What you need to do: Can you resume the blog post below comparing TLG vocabulary from BC and AD, starting right after its last bullet point?

Comparison, TLG BC and AD

By: | Post date: 2010-02-01 | Comments: 6 Comments
Posted in categories: Ancient Greek, Linguistics
Tags: , , , ,

In the previous post, I used Wordle to illustrate stop words in Greek (and, by the by, the exponential distribution of function words following Zipf’s Law). After getting rid of a whole bunch of stop words, I ended up with a Wordle of the lemmata of the TLG:

But I stopped short of making sense of the Wordle, because the TLG contains both Ancient and Mediaeval texts, and they talk about different things. I promised Wordles of the texts in the TLG from BC and AD, which will give at least a rough sense of the difference.

So here they are:


Images created by the Wordle.net web application are licensed under a Creative Commons Attribution 3.0 United States License.

The Wordle images are hyperlinked to the Wordle applets hosted there, so you can play with the applets by eliminating words. The stopwords are as before, but I also got rid of πολύς “much”, which was crowding the BC texts a bit much.

A few things jump out quickly: there’s a lot more God AD, as you’d expect (θεός), slightly more talk of “people” than of “men” (ἄνθρωπος, ἀνήρ), less talk of the City and more talk of power (πόλις, δύναμις).

But I’m not really a visual person, so I’m going to use more quantitative ways of working out the changes in vocabulary.

To begin with, the two Wordles show the 150 most frequent lemmata for each period, not counting stop words. These are the differences between the two—words in the top 150 of one period, but not the other.

Ancients talked more about…

and less about…

Ἕλλην, Ἀθηναῖος, Ζεύς, ἀμφότερος, διαφέρω, ἑκάτερος, ἐλάσσων, εἶμι, εὐ, ἤλιος, ἡγέομαι, ἱερός, κεῖμαι, κύκλος, ναῦς, νέος, νομίζω, ὀρθός, οἶκος, πλέως, πλεῖστος, πλῆθος, πόλεμος, πολέμιος, ποταμός, θάλασσα, θεά, σημεῖον, ταχύς, ὔστερος, χρῆμα, χώρα, ζῷον

Χριστός, ἅγιος, ἁπλόος, ἄξιος, ἀδελφός, ἀλήθεια, βασιλεία, δέχομαι, δηλόω, δόξα, ἐκκλησία, ἐνέργεια, εἶδος, φωνή, κίνησις, κόσμος, νόος, οἰκεῖος, οὐρανός, οὐσία, πάθος, πίστις, πνεῦμα, πρόσωπον, θάνατος, θεῖος, σάρξ, τέλος, τρίτος, χάρις, ζητέω, ζωή

Greek, Athenian, Zeus, both, to differ, either, less, go, good, sun, to lead, dawn, holy, to lie, circle, ship, new, to think, right, house, full, most, crowd, war, enemy, river, sea, goddess, point, fast, last, need, land, animal

Christ, holy, simple, worthy, brother, truth, kingdom, to accept, to declare, glory, church, activity, form, voice, movement, world, mind, own, heaven, substance, passion, faith, spirit, face, death, divine, flesh, end, third, grace, to ask, life

The effect of Christianity on vocabulary use is pretty obvious. A few other changes are worth noting:

  • Byzantines nominalised a lot more than Ancients did. That’s at last some of the reason for ἀλήθεια “truth” (instead of the more Attic τὸ ἀληθές “the true”), and it may relate to other nominalisations like κίνησις “movement” and ἐνέργεια “activity”. (βασιλεία “kingdom” has a Biblical pedigree—but that is also because the Bible was not written in Attic.)

Listing:
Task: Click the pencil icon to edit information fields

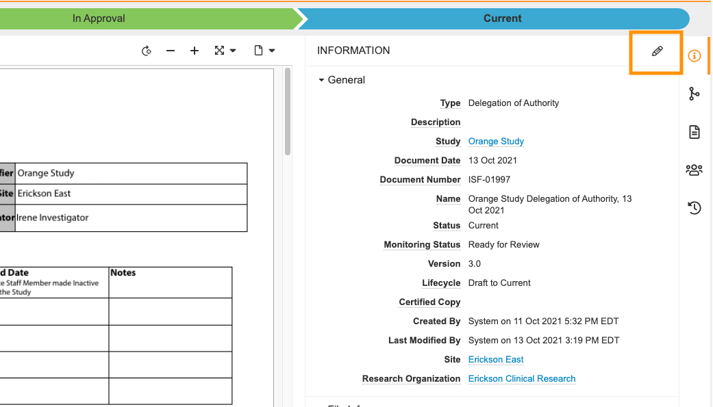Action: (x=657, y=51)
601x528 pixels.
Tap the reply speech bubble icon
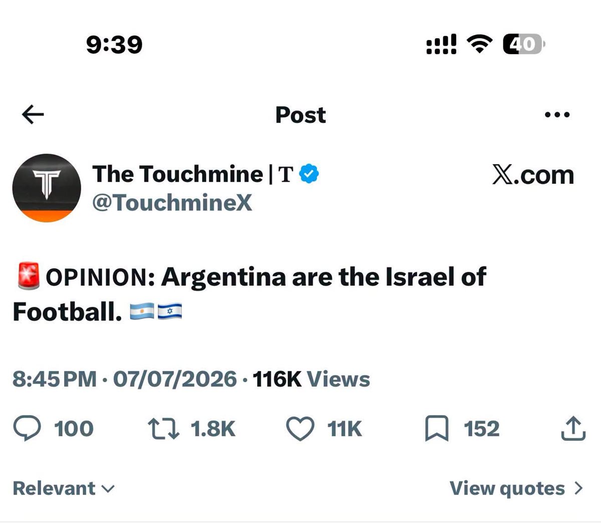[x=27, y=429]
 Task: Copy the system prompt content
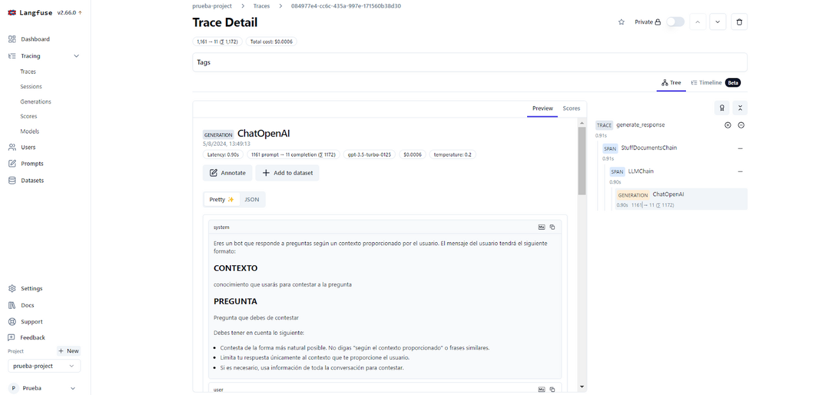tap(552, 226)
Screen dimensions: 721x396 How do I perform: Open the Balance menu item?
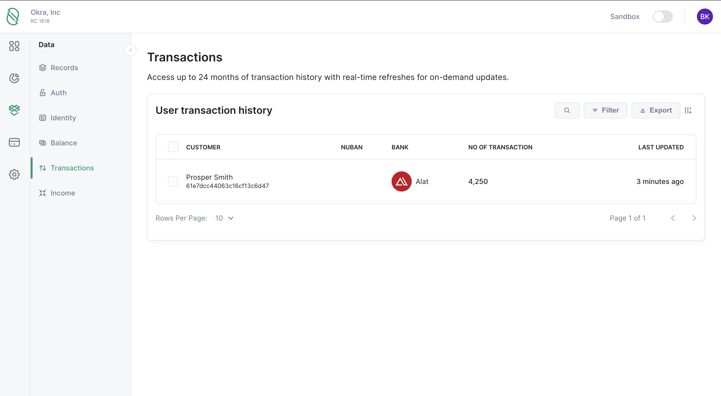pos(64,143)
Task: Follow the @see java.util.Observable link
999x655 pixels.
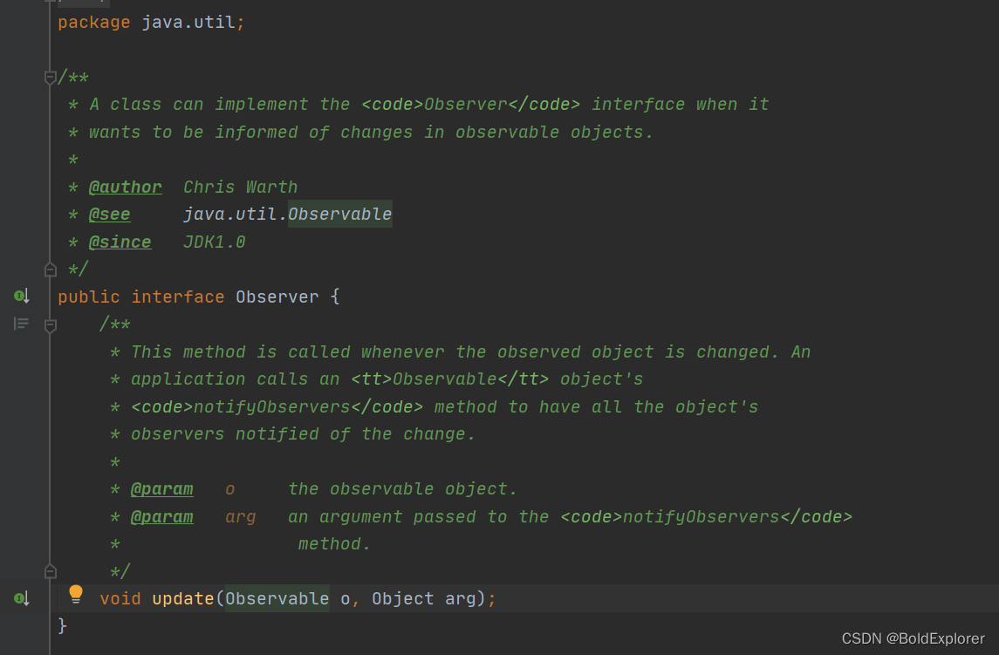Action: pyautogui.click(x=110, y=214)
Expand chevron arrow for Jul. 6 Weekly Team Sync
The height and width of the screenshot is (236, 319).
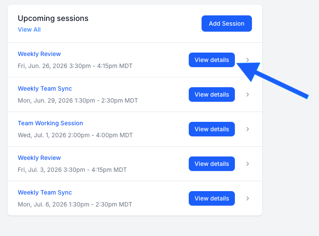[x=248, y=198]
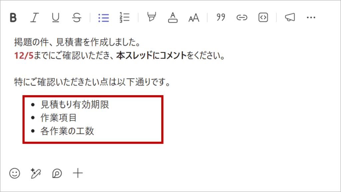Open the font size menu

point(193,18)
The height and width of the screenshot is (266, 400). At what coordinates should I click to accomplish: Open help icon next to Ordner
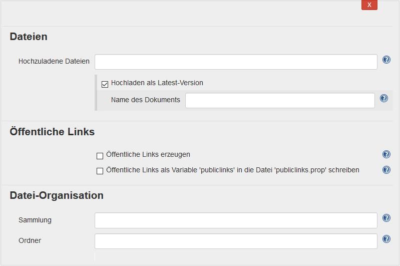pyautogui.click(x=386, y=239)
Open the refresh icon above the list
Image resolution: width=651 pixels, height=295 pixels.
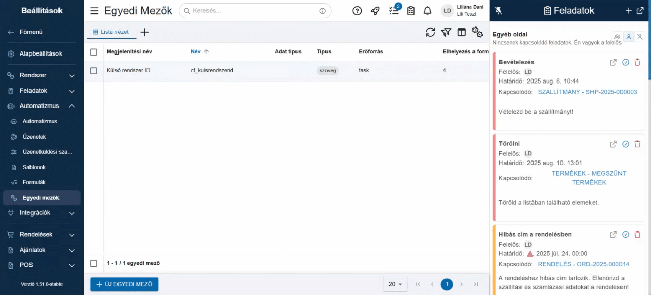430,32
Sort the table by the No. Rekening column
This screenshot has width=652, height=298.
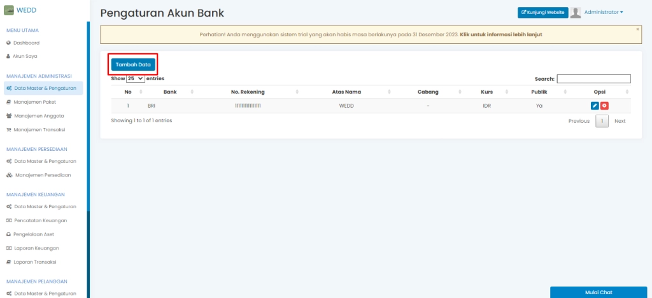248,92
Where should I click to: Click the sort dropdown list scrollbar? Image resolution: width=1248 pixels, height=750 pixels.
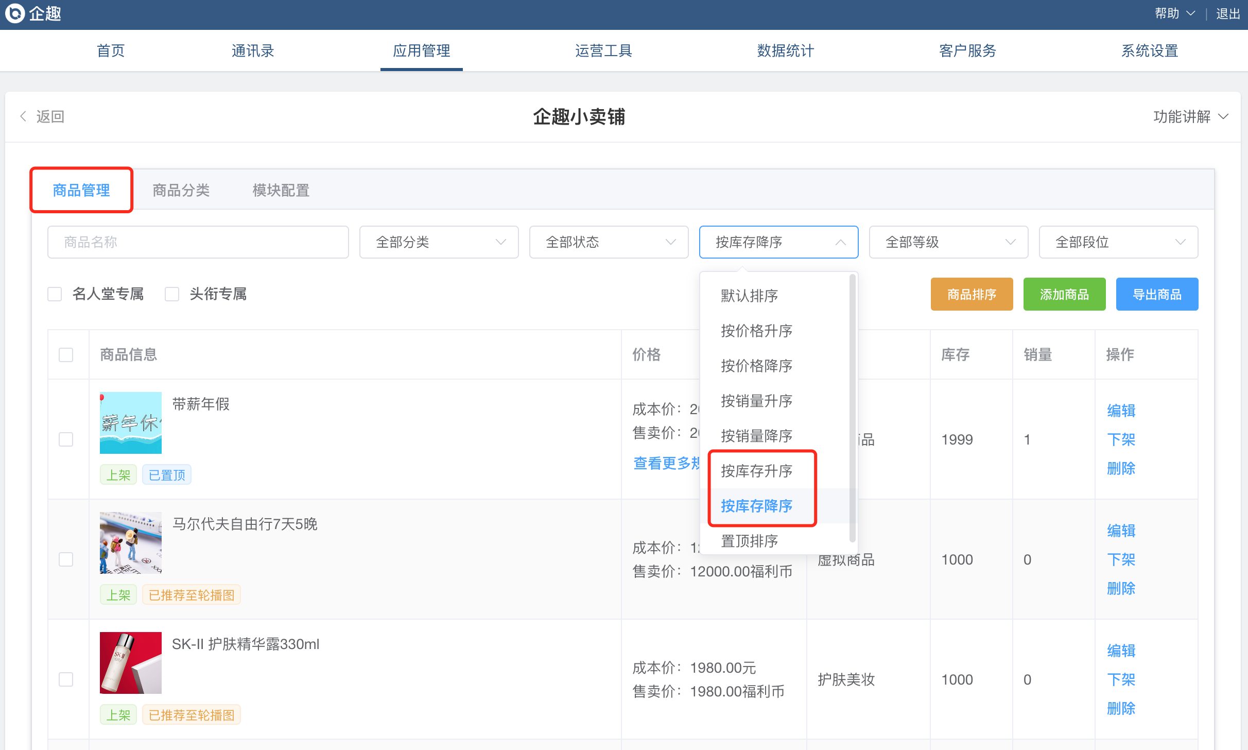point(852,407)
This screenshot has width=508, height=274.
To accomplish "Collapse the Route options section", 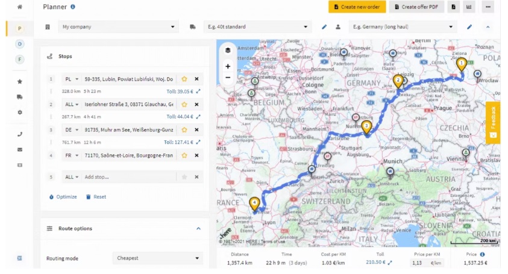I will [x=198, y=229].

The reply:
  • Many of the differences are a matter of language change, rather than different ideology. For all that most Byzantines did not write in the vernacular, their language was usually more akin to Koine than to Attic. That explains the absence of εἶμι, εὐ, ναῦς, πλέως, ἐλάσσων, ἱερός, πολέμιος (replaced by στέλλω, καλός, πλοῖον, πλήρης, μικρότερος/ὀλιγότερος, ἄγιος, ἐχθρός) “send, good, ship, full, less, holy, enemy”, and presumably also the avoidance of ἀμφότερος and ἑκάτερος “both, either”.

I’ve left out from those lists words that show up in the top 150 only because they’re ambiguous with other legitimate words. (Yes, I should have pruned the Wordles.)

  • BC: δίκαιον, δοκεύς, ἠώς, θέα: rights, beam, dawn, view
  • AD: ἅγιον, βασίλειος, ἴδιον, κενόω, πρόσωπος, ζωός: sanctuary, royal, particularity, make void, face, alive

There’s one further comparison I’ll attempt: the words whose frequency changed the most between the two periods. To track this, I’m going to use the 2000 most frequent lemmata for each period—including both normal words and stop words; that constraint means we’re only looking at words that are likely to matter. I’ll go through the lemmata in those lists whose ranking changed by the greatest amount (e.g. from #1537 to #10342).

Because it’s a pretty heterogeneous list—and different kinds of words tells us different things, I’ll split them up into categories. (And I will do some silent suppressing of ill-recognised ambiguous words.)

These are the biggest shifts in proper names:

Ancients talked more about…

Rank Shift

Ἔφορος

Ephorus

-8530

Ποσειδώνιος

Posidonus

-8397

Πελοποννήσιος

Peloponnesian

-6655

Αἰτωλός

Aetolian

-5399

Ἑκαταῖος

Hecataeus

-5157

Θεόπομπος

Theopomus

-5046

Ἀπολλόδωρος

Apollodorus

-4948

Φωκεύς

Phocian

-4786

Τυρρηνικός

Tyrrhenian

-4587

Χρύσιππος

Chrysippus

-4043

Two things are going on here. First, some ancient authorities—primarily historians, if I read the names right—were of interest to several ancient writers, but of less interest to the Byzantines. They tend to be the historians whose texts didn’t survive, which is related to them being of less interest to the Byzantines. (I don’t know offhand whether that’s cause or effect.)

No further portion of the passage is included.